CF airways have complex microbial environments predominantly occupied by bacteria. Through newer culture techniques and molecular methods, we now recognize that fungi are increasingly common in CF airways as filamentous organisms and yeast in both adults and children. Whether they play an active role in disease or are microbial bystanders remains unclear. This conundrum has forced clinicians to decide whether to continue with surveillance cultures or initiate antifungal therapy. Although CF management has historically focused on treating the usual suspects like Pseudomonas aeruginosa, Staphylococcus aureus or nontuberculosis mycobacterium, there is emerging evidence that filamentous fungi like Aspergillus and yeast may play an active role in the progression of the disease. Candida species are commensal fungi in the human microbiome as well as considered opportunistic pathogens particularly in the immunocompromized host, so it becomes unclear to clinicians how to interpret the presence of Candida in the sputum: contaminant or active pathogen. Similarly, Aspergillus is very common in soil and air and can become an opportunistic pathogen in the right host.

Future studies are needed to address several key areas such as standardization of diagnostic criteria for fungal organisms, determining whether bacterial and fungal co-infections have additive effects on the lungs, evaluating the immune system’s ability to manage fungal and bacterial coinfection, and determining whether bacteria and fungi alter each other’s pathophysiology.

Thus, it is imperative to establish laboratory and clinical diagnostic criteria to differentiate between benign and active pathogens.

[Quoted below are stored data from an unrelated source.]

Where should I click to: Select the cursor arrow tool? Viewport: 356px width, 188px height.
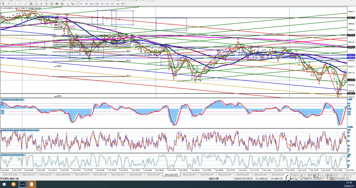tap(3, 4)
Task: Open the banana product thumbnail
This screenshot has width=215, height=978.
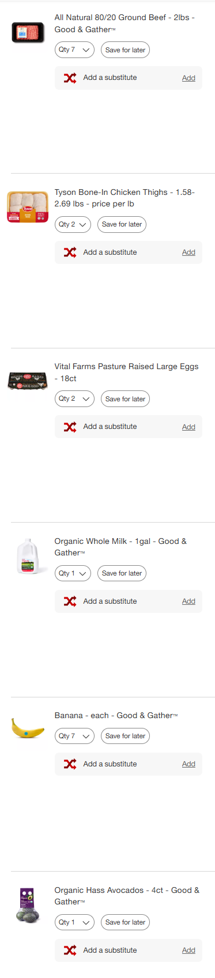Action: click(28, 729)
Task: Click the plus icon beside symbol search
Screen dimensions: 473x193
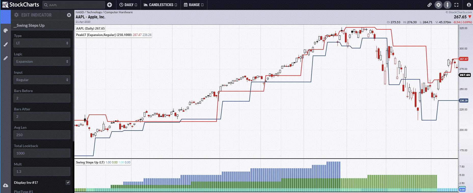Action: pos(110,5)
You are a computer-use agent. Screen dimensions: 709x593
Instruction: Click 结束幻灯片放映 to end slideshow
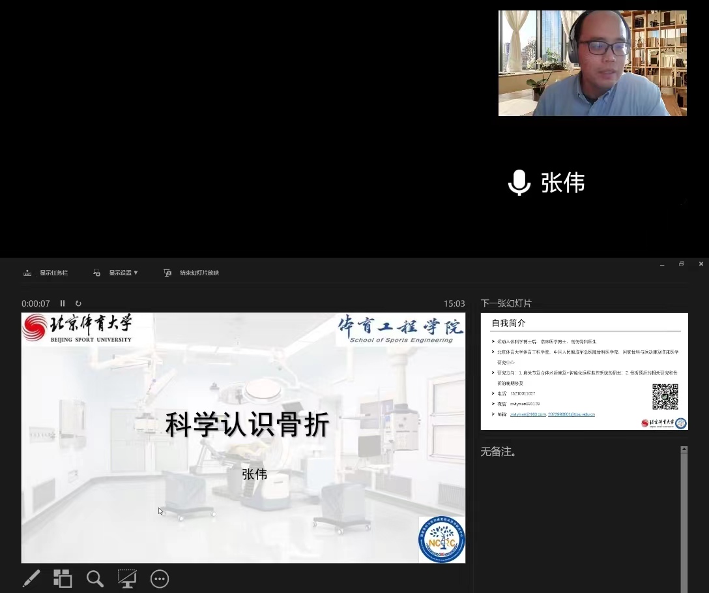click(x=192, y=273)
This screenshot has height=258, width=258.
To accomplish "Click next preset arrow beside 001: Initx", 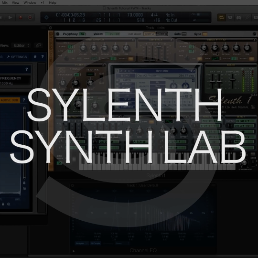I will pyautogui.click(x=194, y=71).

This distinction will aid in determining whether treatment of the potential fungal infection is warranted. Treatment with antifungal agents requires a careful understanding of pharmacology, drug–drug interactions, and potential side effect of therapies.

Funding

There is no funding to report.

Disclosure

Vaneeza Khan and Lavender Micalo work as research volunteers with Dr. Chaudary. Dr. Chaudary is a Professor of Medicine and Director of the Adult Cystic Fibrosis Center at Virginia Commonwealth University Medical Center. The authors have received no financial compensation for this review article. Dr. Chaudary was involved in the Continued Medical Education (CME) activity for Michael J. Hennessy (MJH) Events, reports clinical non-profit service grant from CFF, is part of the advisory board for PARI, provided CME talk for Abcomm inc, outside the submitted work. The authors have no other conflicts of interest with any companies or organizations whose products or services may be discussed in this article.